A partire dal 1° gennaio 2012 l’età pensionabile delle donne del pubblico impiego sarà equiparata a quella degli uomini, cioè 65 anni. Quando ha approvato questa misura, nel giugno scorso, il governo ha assicurato che le risorse risparmiate, 4 miliardi nell’arco di 10 anni, sarebbero andate ad un Fondo strategico destinato a finanziare politiche per la conciliazione tra tempi di vita e di lavoro.
Il pensionamento anticipato per le donne funzionava come una sorta di compenso per il lavoro prestato tra le mura domestiche, non rintracciabile nella storia contributiva, e il governo avrà pensato di poter sostituire quella concessione con un’altra: al posto di qualche anno di lavoro in meno, maggiori servizi per ridurre la propria presenza in casa – per monetizzare quell’impegno, per delegarlo ad altri, ad altre, alle migranti in particolare – e per lavorare di più fuori.

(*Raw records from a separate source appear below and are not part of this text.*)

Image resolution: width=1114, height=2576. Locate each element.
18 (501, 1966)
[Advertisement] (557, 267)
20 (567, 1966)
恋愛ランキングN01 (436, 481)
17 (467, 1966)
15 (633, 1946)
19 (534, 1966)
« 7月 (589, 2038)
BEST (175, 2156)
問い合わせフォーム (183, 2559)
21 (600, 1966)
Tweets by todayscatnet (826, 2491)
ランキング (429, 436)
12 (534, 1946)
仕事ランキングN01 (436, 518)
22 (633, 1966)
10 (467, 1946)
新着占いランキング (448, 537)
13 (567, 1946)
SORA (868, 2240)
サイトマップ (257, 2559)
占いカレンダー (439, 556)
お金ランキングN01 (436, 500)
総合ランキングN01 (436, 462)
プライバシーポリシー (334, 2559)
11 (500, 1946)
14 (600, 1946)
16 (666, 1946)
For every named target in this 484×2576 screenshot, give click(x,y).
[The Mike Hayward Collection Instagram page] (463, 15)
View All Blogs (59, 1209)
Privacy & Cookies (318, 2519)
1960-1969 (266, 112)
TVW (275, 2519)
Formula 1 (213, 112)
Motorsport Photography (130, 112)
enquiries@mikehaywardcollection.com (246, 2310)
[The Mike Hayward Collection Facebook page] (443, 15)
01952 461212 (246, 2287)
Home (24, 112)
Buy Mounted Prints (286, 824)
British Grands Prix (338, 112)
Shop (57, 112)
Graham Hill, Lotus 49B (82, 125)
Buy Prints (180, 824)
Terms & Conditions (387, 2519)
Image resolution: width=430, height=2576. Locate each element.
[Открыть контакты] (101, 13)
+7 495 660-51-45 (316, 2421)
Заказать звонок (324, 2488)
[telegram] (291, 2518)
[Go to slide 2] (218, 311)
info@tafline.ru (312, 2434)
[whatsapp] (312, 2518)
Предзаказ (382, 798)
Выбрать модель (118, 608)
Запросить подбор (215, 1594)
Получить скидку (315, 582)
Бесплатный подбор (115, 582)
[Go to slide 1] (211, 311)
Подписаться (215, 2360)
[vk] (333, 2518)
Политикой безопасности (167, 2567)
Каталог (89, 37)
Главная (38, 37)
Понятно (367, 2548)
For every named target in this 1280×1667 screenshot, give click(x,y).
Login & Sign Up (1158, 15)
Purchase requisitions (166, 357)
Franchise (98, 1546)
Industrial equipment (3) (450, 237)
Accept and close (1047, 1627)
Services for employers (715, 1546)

Peccato che la Finanziaria 2010 e la Legge di Stabilità 2011 abbiano già sottratto da quei risparmi 362 milioni di euro per coprire debiti di Comuni e Sanità pubblica e che il Fondo strategico non figuri nel recente Piano Nazionale di Riforma.
Per questo motivo 24 associazioni, tra cui Diversamente occupate, hanno promosso un appello per fare pressione sul governo e vincolarlo al rispetto dell’impegno preso.
E’ un inizio. Sappiamo comunque che i problemi non si risolveranno semplicemente con il recupero di quelle risorse.
La contraddizione tra la finzione di una cittadinanza neutra, uguale per uomini e donne, e l’emergere ogni volta del ruolo storico di depositarie del futuro della specie ritorna sempre a galla.
Una volta equiparate agli uomini nell’età pensionabile e nella capacità di produrre, perché la riproduzione e la cura dovrebbero essere, invece, faccenda esclusivamente nostra? E si può davvero risolvere tutto con uno scambio di concessioni, prima qualche anno in meno di lavoro, oggi l’essere individuate come destinatarie di supporti dallo Stato?
Non possiamo continuare a pensare la cittadinanza girando intorno, e continuamente evitando, questo nodo, che è poi il punto essenziale da interrogare per capire i rapporti tra i sessi nella società. E’ il nodo che sta dietro l’organizzazione dei nostri tempi di lavoro, ormai estendibili all’infinito proprio perché trascurano la questione di come si sostengono i corpi. E’ il mascherare l’impossibilità di rimuovere l’esperienza della cura – quella ricevuta o da ricevere e quella che offriremo ad altri – dalle nostre vite di donne e di uomini.
Non si pensi che non riconosciamo l’importanza di questi strumenti e quanto cambia avere o non avere un asilo nido pubblico, i soldi per una baby sitter o per l’assistenza ad un anziano. Lo sappiamo bene. Ma non abbiamo più voglia di sentir dire che un partito, un governo, un’amministrazione sono amici delle donne perché propongono politiche per la conciliazione: la conciliazione non è per le donne, la conciliazione serve a tutti.